The T-drive started as storage. It became infrastructure. That is the shortest version of the story, but it misses the useful part: the stack grew because every project created a new operational need, and every operational need became a reusable capability.
At first the problem was simple enough: keep projects somewhere I could find them. Then the work expanded into local AI tooling, photography workflows, production websites, VPS services, business experiments, compliance notes, and recovery bundles. A normal folder structure stopped being enough. I needed a working environment that could hold evidence, active code, archived experiments, and the context needed for AI agents to help without starting cold every time.
Where it is now
T-V2 is now a working system with active projects, memory folders, deployed web services, MCP gateways, local automation, photo scanning, recovery scripts, and VPS deployment patterns. It has a living split between active work, archived research, reusable infrastructure, human context, generated assets, and production-facing services.

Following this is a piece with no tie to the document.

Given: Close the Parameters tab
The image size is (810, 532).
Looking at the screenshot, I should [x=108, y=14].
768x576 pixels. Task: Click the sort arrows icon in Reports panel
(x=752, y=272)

The VPS at 69.62.122.2 is the public edge. It runs multiple PM2 services, Nginx, live sites, gateway processes, and the project web that proves the system is not theoretical. FocusGoods, LabLocum, Fortress404, Worthington, Dentabam, whytohireme, and the MCP services all sit inside that wider pattern.
The barriers
The hard part was not one technology. It was entropy. Projects multiply. Secrets drift. Live servers get out of sync with local folders. Image assets exist in one place while the public root serves another. A tool count written on a homepage can become wrong overnight because the system keeps growing.

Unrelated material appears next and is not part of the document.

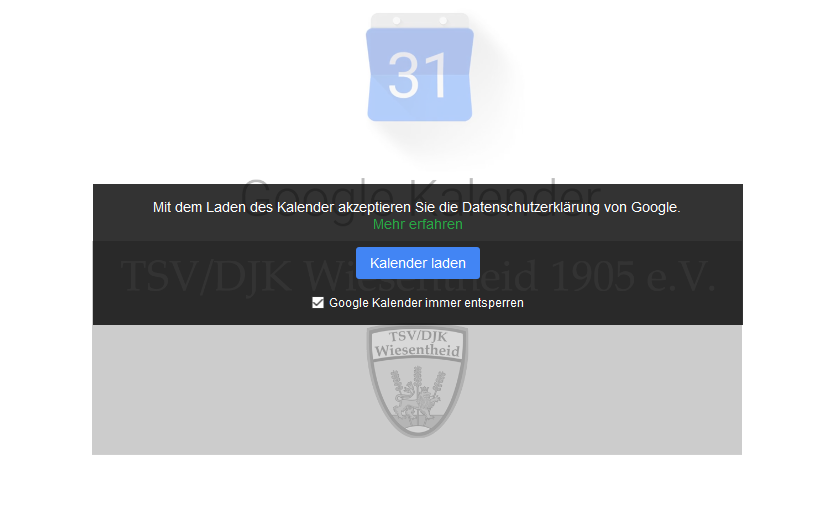Click the TSV/DJK Wiesentheid club crest
Screen dimensions: 834x510
[x=417, y=382]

The answer has been to turn drift into process: status documents, deploy runbooks, recovery bundles, gateway manifests, PM2 service names, root paths, and verification commands. The work is not just building; it is making the build findable again tomorrow.
How I built it
I grew it in layers. First came project folders. Then came local scripts. Then MCP tools. Then a VPS with PM2 processes and web roots. Then deployment runbooks. Then recovery bundles designed for USB survival. Then the site you are reading now, which converts the whole stack into something a human can inspect.
That is the pattern I keep using: turn a repeated problem into a tool, turn a tool into a documented system, and turn the system into visible proof.